TabularPredictor.evaluate#
- TabularPredictor.evaluate(data, model=None, silent=False, auxiliary_metrics=True, detailed_report=False) dict [source]#
Report the predictive performance evaluated over a given dataset. This is basically a shortcut for: pred_proba = predict_proba(data); evaluate_predictions(data[label], pred_proba).
- Parameters
data (str or
TabularDataset
orpd.DataFrame
) – This dataset must also contain the label with the same column-name as previously specified. If str is passed, data will be loaded using the str value as the file path. If self.sample_weight is set and self.weight_evaluation==True, then a column with the sample weight name is checked and used for weighted metric evaluation if it exists.model (str (optional)) – The name of the model to get prediction probabilities from. Defaults to None, which uses the highest scoring model on the validation set. Valid models are listed in this predictor by calling predictor.get_model_names().
silent (bool, default = False) – If False, performance results are printed.
auxiliary_metrics (bool, default = True) – Should we compute other (problem_type specific) metrics in addition to the default metric?

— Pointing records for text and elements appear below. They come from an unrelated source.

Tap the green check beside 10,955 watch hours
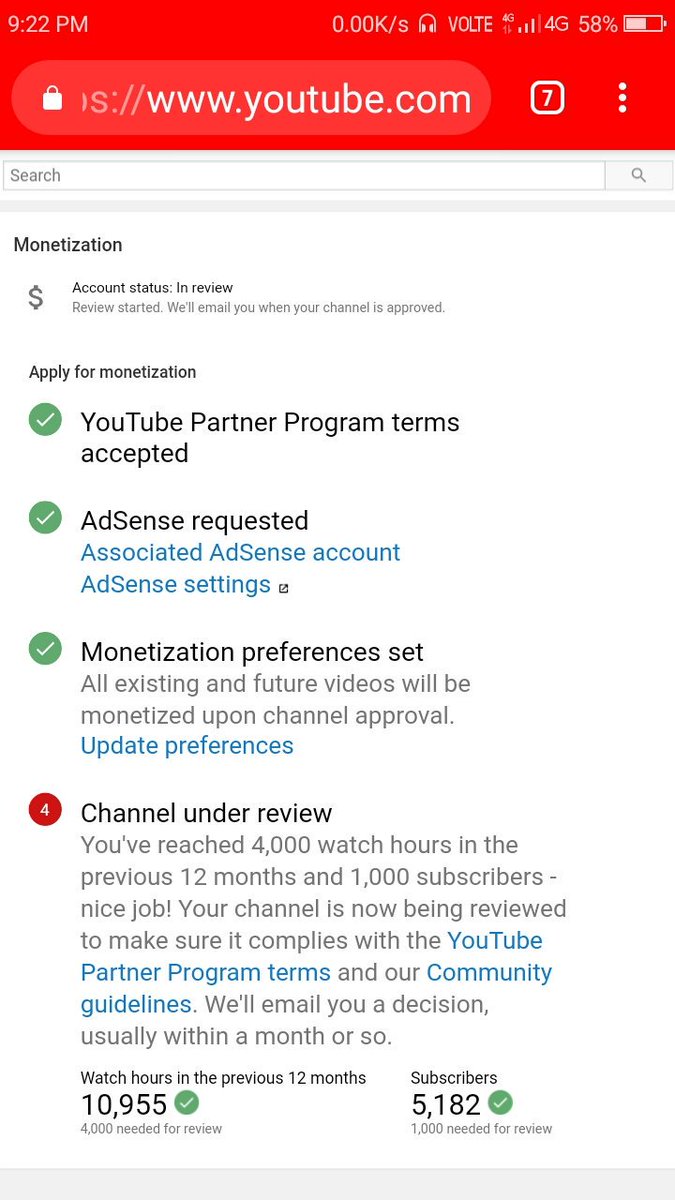click(x=187, y=1103)
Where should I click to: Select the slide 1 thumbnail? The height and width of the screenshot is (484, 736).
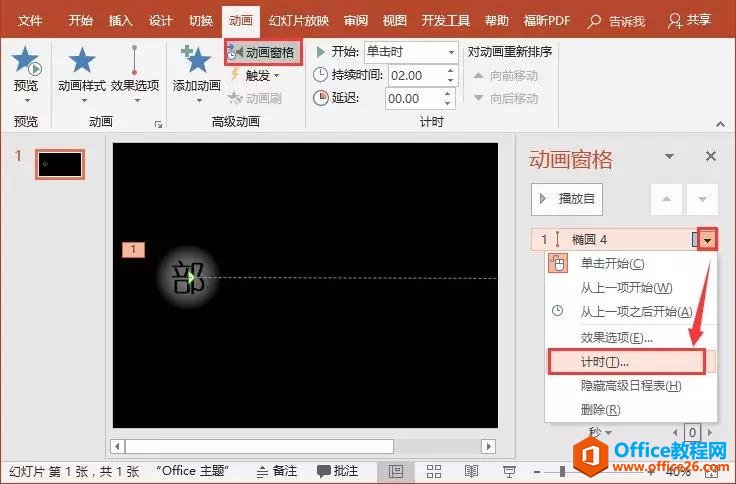[60, 164]
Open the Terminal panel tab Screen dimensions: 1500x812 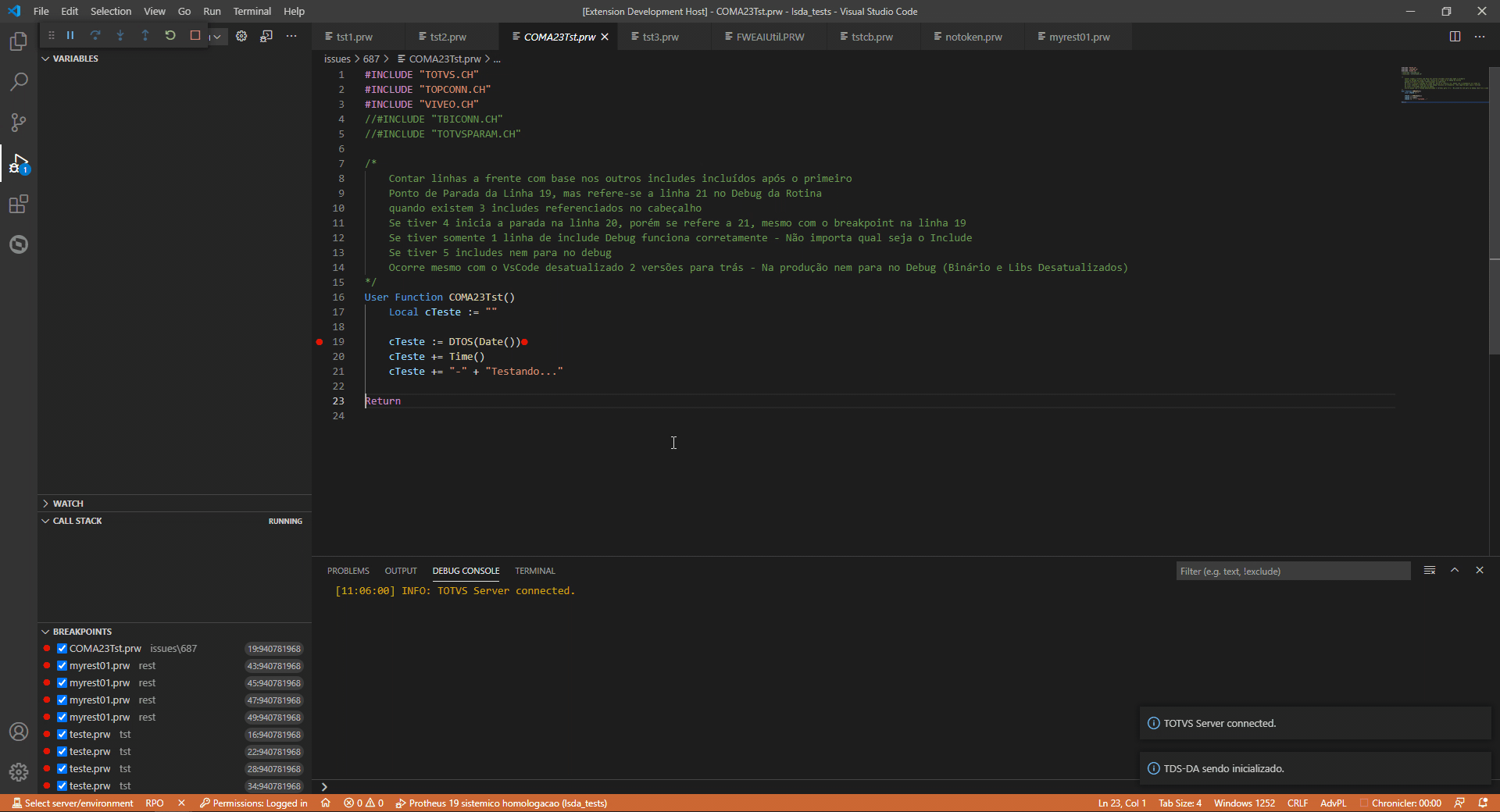click(534, 571)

detailed_report (bool, default = False) – Should we computed more detailed versions of the auxiliary_metrics? (requires auxiliary_metrics = True)
- Returns
Returns dict where keys = metrics, values = performance along each metric. To get the eval_metric score, do output[predictor.eval_metric.name]
NOTE (Metrics scores always show in higher is better form.)
This means that metrics such as log_loss and root_mean_squared_error will have their signs FLIPPED, and values will be negative.